In June we reported on the protest of state auditors and treasurers in 23 states over this program, which allows government agents to conduct fishing expeditions with the data of millions of Americans who’ve done nothing wrong or suspicious. The state financial officers wrote: “Traditionally, Americans’ financial holdings are kept between them and their broker, not them, their broker, and a massive government database. The only exception has been legal investigations with a warrant.”
 
Now it has come to light, thanks to The Journal, that the SEC fined 26 financial firms almost $400 million for failing to track the private communications of their employees on their personal phones.
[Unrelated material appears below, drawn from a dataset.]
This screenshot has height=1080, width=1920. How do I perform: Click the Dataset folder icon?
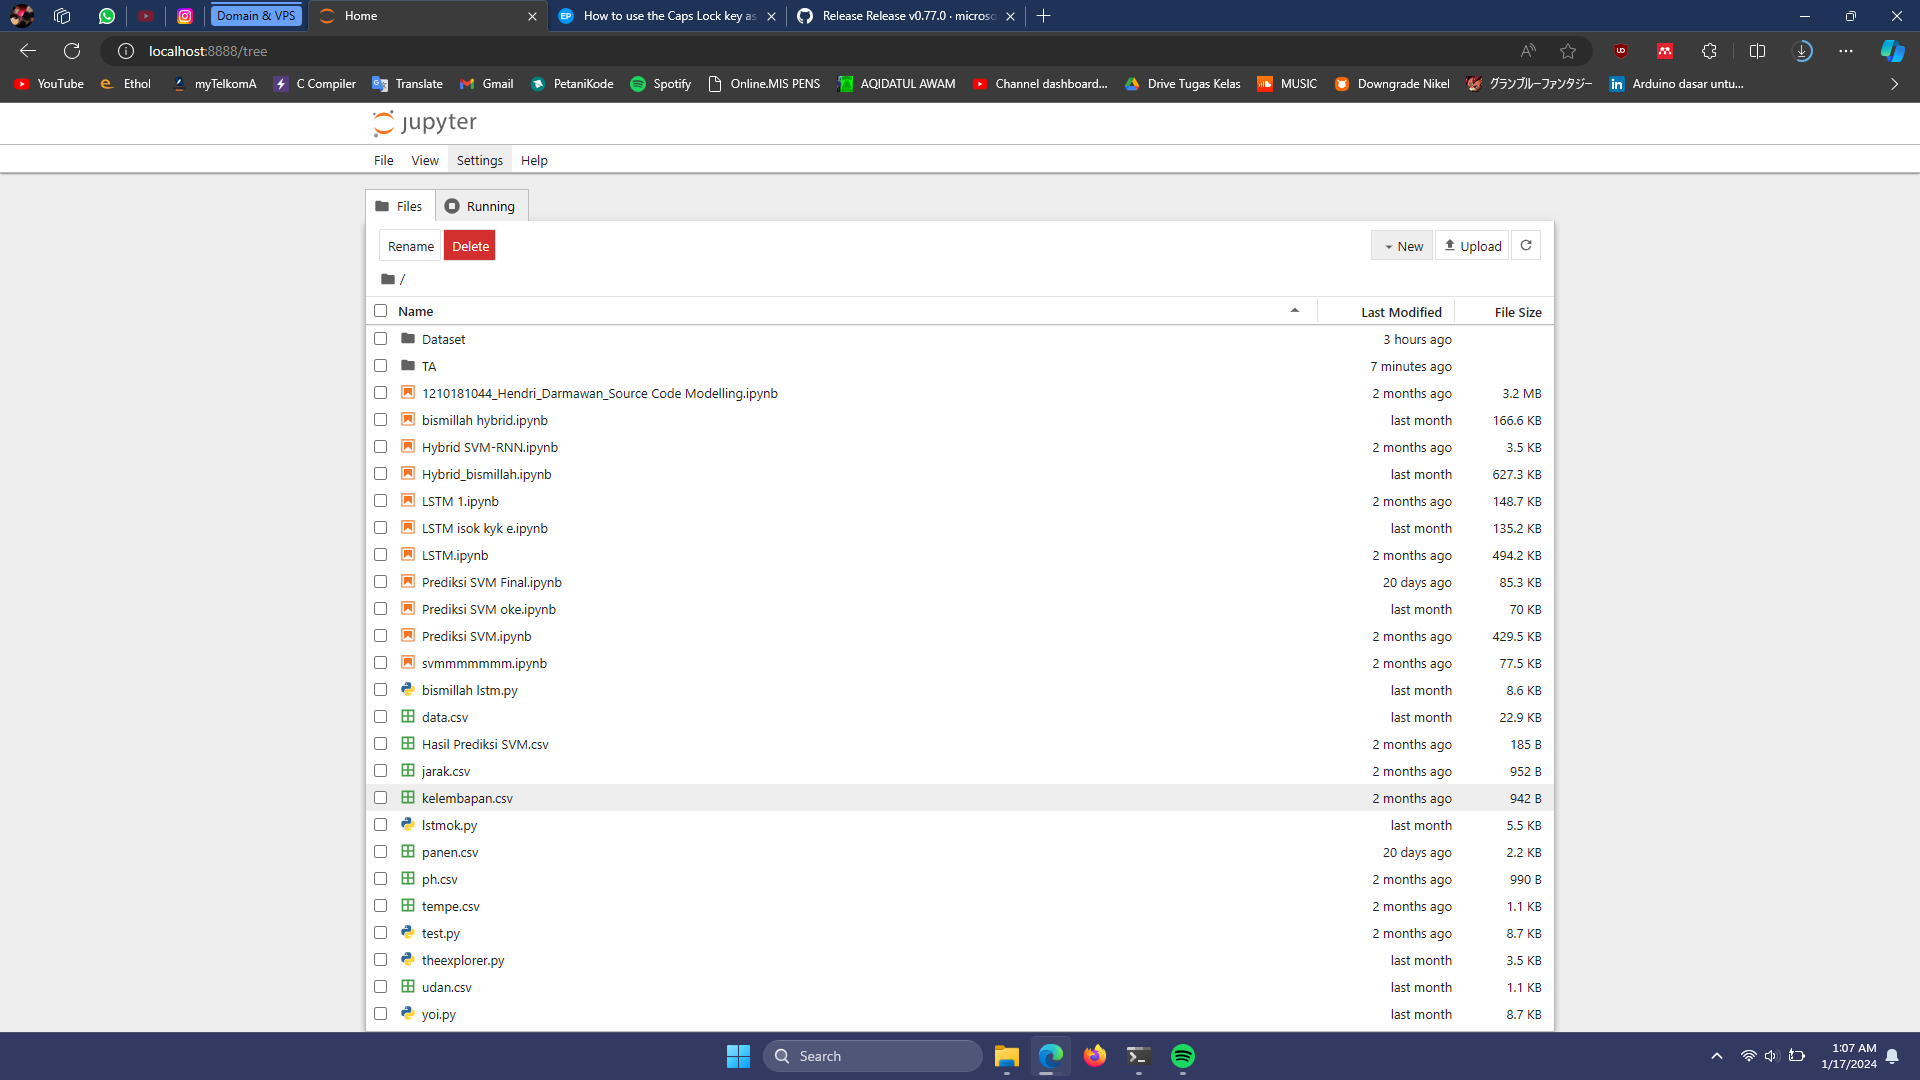pos(408,339)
Most financial firms already enforce policies that prohibit their employees from using their personal devices and messaging apps like WhatsApp for business. But until now, it was not the business of an employer to force employees to hand over their personal phones for inspection.
 
Under this mandate from the SEC, firms must search the personal phones of their employees for evidence of business-related communications. Unlike the Consolidated Audit Trail database, which is government operated, the SEC is outsourcing the task of monitoring of the communications of hundreds of thousands of Americans to their employers. This is a sneaky move. Making employers into the government’s spies obviates the pesky need to worry about niceties like the Fourth Amendment and probable cause warrants. Never mind that the SEC fails to report any crimes or rule-bending from all this surveillance.
 
Readers will recall that a wave of protest prevented the reporting of all financial transactions to the government in excess of $600. But the broad movement to collect, record, and analyze the financial lives of all Americans is ongoing. And the Surveillance and Exchange Commission is its leader.